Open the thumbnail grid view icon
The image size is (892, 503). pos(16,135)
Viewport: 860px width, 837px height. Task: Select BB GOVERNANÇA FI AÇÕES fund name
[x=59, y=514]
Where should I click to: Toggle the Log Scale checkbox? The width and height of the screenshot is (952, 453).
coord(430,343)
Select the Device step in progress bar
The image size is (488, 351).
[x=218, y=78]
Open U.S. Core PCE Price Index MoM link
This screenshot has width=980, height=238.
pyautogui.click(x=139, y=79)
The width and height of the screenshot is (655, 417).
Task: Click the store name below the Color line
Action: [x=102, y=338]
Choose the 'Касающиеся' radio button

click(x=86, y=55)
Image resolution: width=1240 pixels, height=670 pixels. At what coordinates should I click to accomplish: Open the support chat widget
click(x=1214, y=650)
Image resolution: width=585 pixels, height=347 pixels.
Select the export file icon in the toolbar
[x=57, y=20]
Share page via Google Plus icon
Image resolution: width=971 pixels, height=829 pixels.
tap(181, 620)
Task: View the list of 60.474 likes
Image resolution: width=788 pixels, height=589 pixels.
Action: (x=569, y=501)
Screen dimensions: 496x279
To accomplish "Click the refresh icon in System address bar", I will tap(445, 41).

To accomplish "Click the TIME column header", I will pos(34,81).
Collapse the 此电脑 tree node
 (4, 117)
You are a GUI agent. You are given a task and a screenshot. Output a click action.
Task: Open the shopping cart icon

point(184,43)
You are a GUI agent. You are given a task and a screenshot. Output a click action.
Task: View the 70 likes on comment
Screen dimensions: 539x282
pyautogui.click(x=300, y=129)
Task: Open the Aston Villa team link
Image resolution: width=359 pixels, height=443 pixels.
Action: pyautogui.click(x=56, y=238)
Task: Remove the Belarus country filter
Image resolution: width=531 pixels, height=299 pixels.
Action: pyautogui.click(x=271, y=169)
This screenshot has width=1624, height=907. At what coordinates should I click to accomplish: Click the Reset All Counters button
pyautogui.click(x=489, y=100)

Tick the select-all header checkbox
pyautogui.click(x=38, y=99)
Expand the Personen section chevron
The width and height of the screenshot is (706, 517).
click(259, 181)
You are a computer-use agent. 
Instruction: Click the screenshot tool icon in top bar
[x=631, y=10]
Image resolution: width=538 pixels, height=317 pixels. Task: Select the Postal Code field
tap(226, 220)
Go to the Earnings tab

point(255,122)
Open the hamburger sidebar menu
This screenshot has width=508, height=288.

■ **TASK BRIEF**: An exact copy of the listing above is what this exercise asks for.

■ **ANSWER**:
Open the thumbnail grid view icon
The image size is (892, 503). pos(16,135)
Viewport: 860px width, 837px height. Task: Select BB GOVERNANÇA FI AÇÕES fund name
[x=59, y=514]
Where should I click to: Toggle the Log Scale checkbox? The width and height of the screenshot is (952, 453).
coord(430,343)
Select the Device step in progress bar
The image size is (488, 351).
[x=218, y=78]
Open U.S. Core PCE Price Index MoM link
This screenshot has width=980, height=238.
pyautogui.click(x=139, y=79)
The width and height of the screenshot is (655, 417).
Task: Click the store name below the Color line
Action: [x=102, y=338]
Choose the 'Касающиеся' radio button

click(x=86, y=55)
Image resolution: width=1240 pixels, height=670 pixels. At what coordinates should I click to accomplish: Open the support chat widget
click(x=1214, y=650)
Image resolution: width=585 pixels, height=347 pixels.
Select the export file icon in the toolbar
[x=57, y=20]
Share page via Google Plus icon
Image resolution: width=971 pixels, height=829 pixels.
tap(181, 620)
Task: View the list of 60.474 likes
Image resolution: width=788 pixels, height=589 pixels.
Action: (x=569, y=501)
Screen dimensions: 496x279
To accomplish "Click the refresh icon in System address bar", I will tap(445, 41).

To accomplish "Click the TIME column header", I will pos(34,81).
Collapse the 此电脑 tree node
 (4, 117)
You are a GUI agent. You are given a task and a screenshot. Output a click action.
Task: Open the shopping cart icon

point(184,43)
You are a GUI agent. You are given a task and a screenshot. Output a click action.
Task: View the 70 likes on comment
Screen dimensions: 539x282
pyautogui.click(x=300, y=129)
Task: Open the Aston Villa team link
Image resolution: width=359 pixels, height=443 pixels.
Action: pyautogui.click(x=56, y=238)
Task: Remove the Belarus country filter
Image resolution: width=531 pixels, height=299 pixels.
Action: pyautogui.click(x=271, y=169)
This screenshot has width=1624, height=907. At what coordinates should I click to accomplish: Click the Reset All Counters button
pyautogui.click(x=489, y=100)

Tick the select-all header checkbox
pyautogui.click(x=38, y=99)
Expand the Personen section chevron
The width and height of the screenshot is (706, 517).
click(259, 181)
You are a computer-use agent. 
Instruction: Click the screenshot tool icon in top bar
[x=631, y=10]
Image resolution: width=538 pixels, height=317 pixels. Task: Select the Postal Code field
tap(226, 220)
Go to the Earnings tab

point(255,122)
Open the hamburger sidebar menu
This screenshot has width=508, height=288.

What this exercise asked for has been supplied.